**TASK PROMPT:** Present the records as a numbered list, starting at the first line and stopping after the line that contains "point(318,268)", with both ends included. Omit blank lines and leave out the pictures.

**EXERCISE INPUT:**
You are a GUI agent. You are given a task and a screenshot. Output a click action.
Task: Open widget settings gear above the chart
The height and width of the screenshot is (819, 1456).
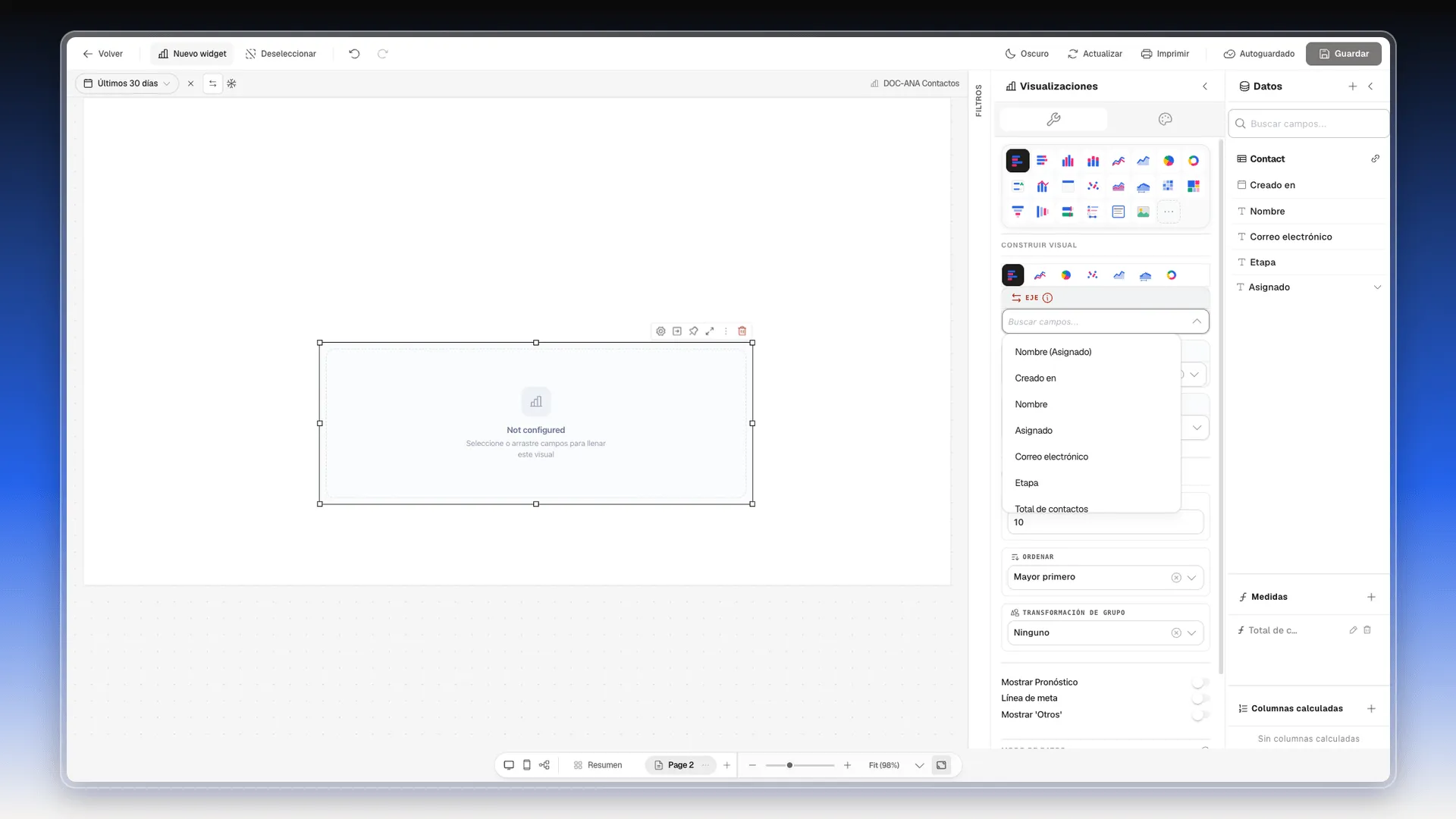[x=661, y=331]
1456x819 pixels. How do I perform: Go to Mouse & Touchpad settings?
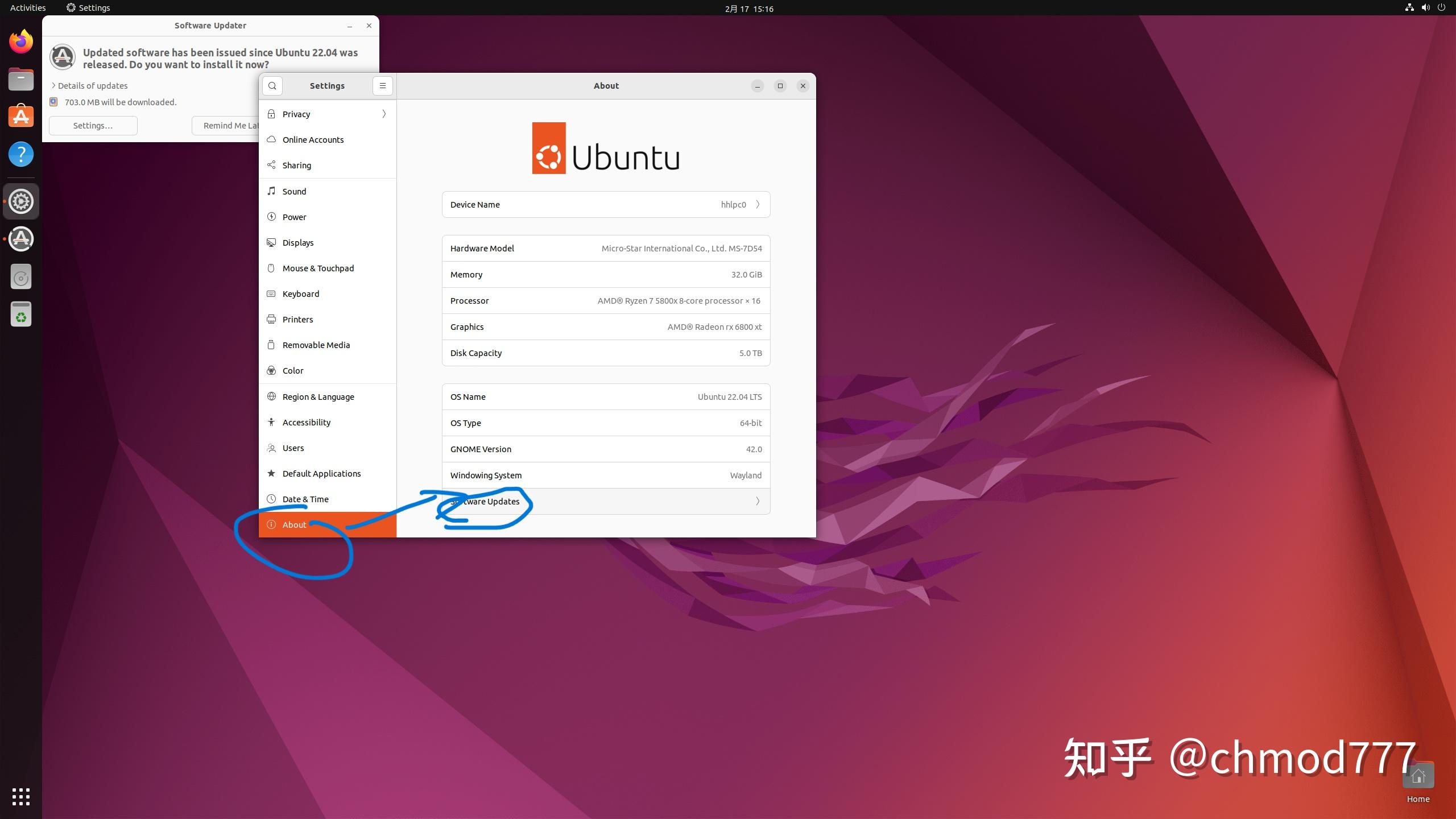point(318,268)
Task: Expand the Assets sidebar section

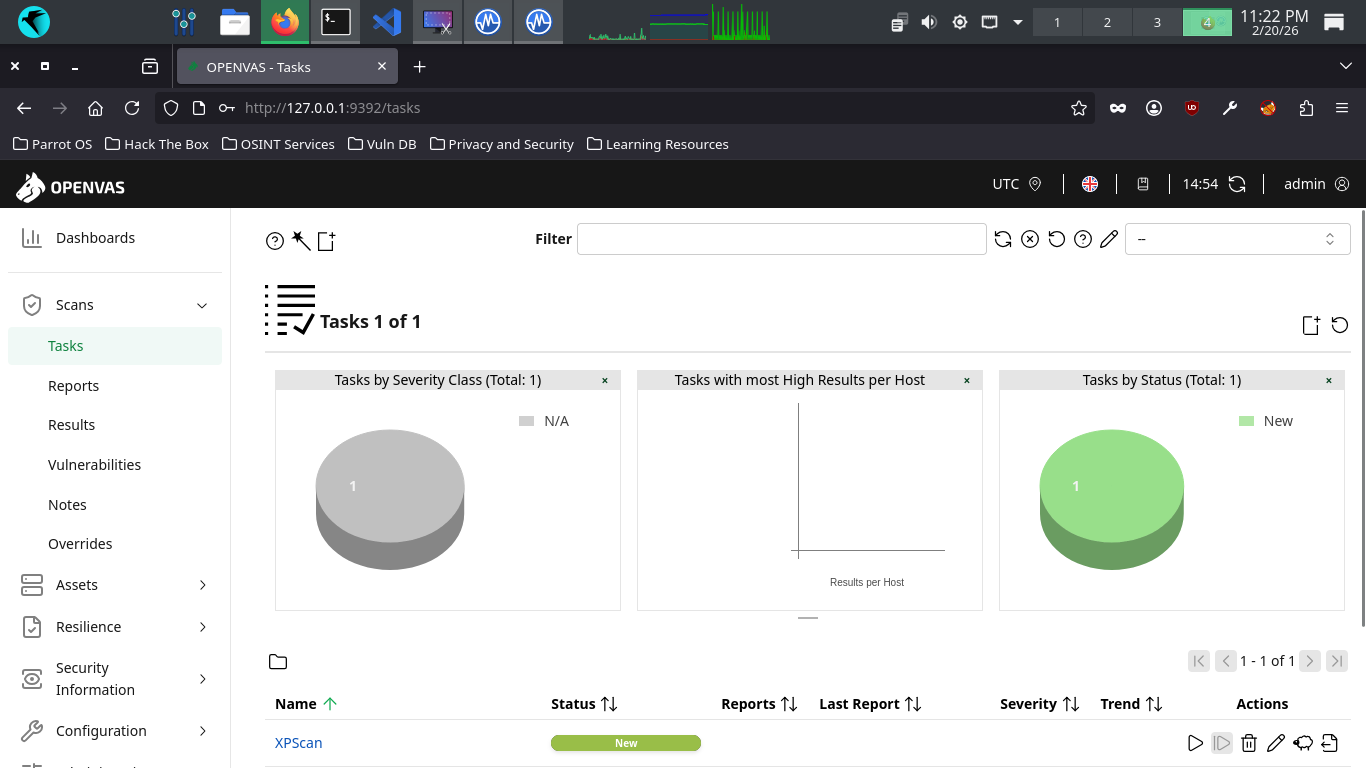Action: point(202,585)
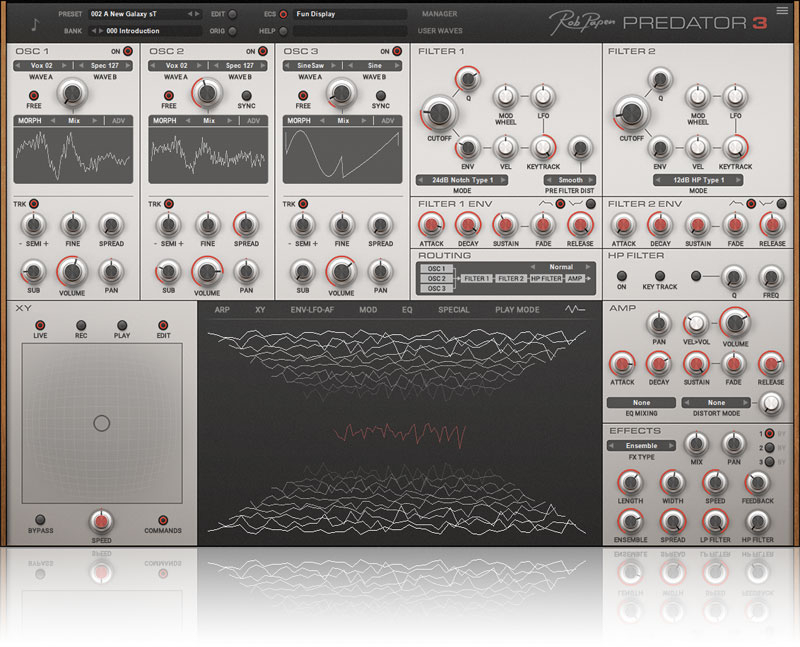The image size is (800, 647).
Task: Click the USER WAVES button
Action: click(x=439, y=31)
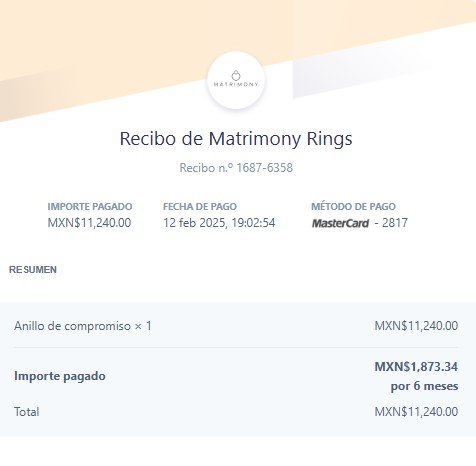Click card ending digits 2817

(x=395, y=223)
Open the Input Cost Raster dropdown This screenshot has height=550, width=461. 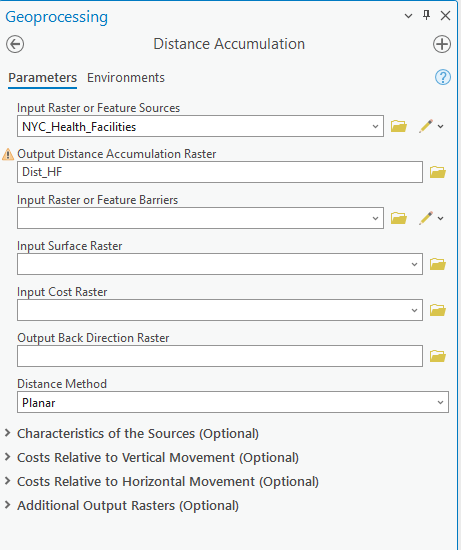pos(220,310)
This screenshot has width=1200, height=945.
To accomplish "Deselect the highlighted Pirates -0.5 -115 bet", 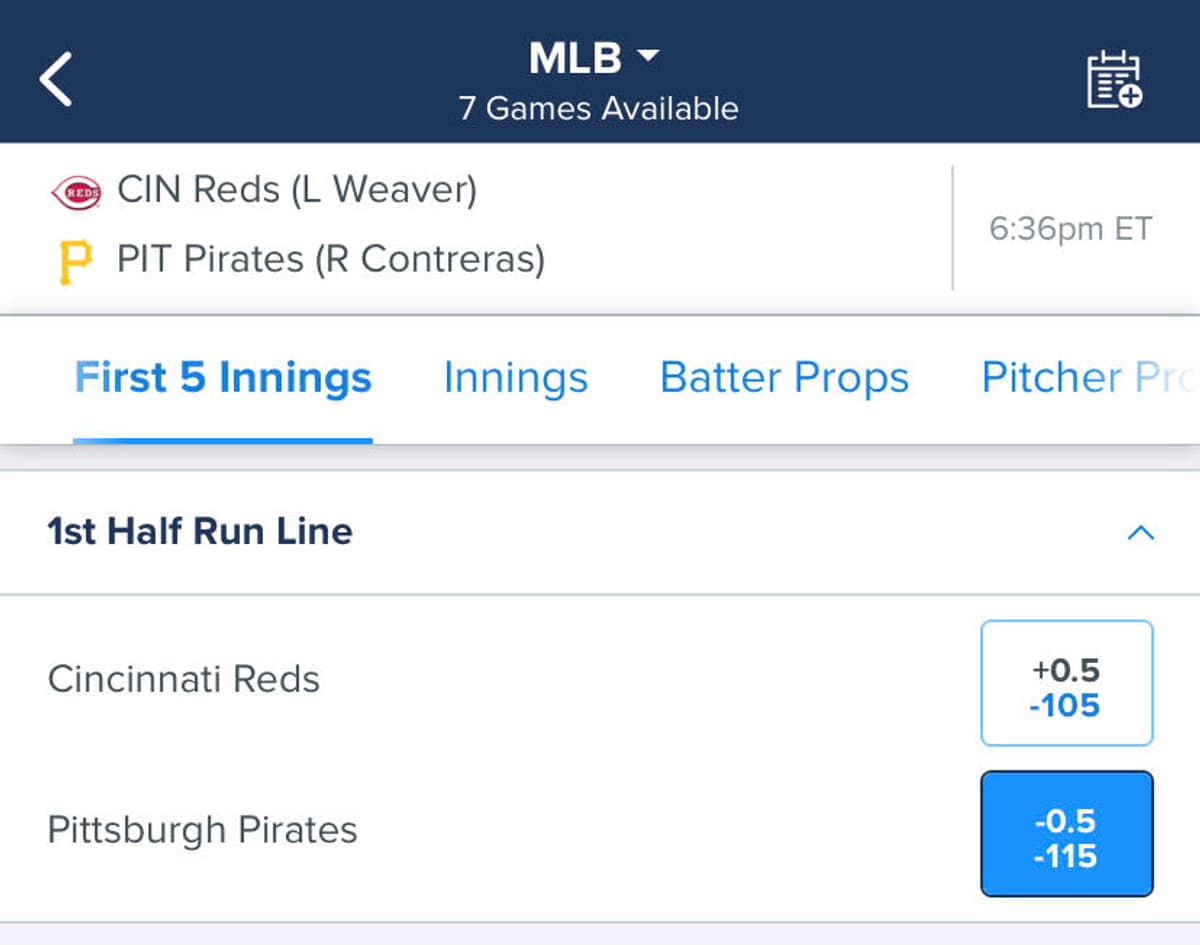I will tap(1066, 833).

**FINISHED EXERCISE:**
1. You are a GUI agent. You are given a task and a screenshot. Output a click action.
2. Task: Open widget settings gear above the chart
3. The height and width of the screenshot is (819, 1456).
4. [x=661, y=331]
5. 1456x819 pixels. How do I perform: Go to Mouse & Touchpad settings?
6. point(318,268)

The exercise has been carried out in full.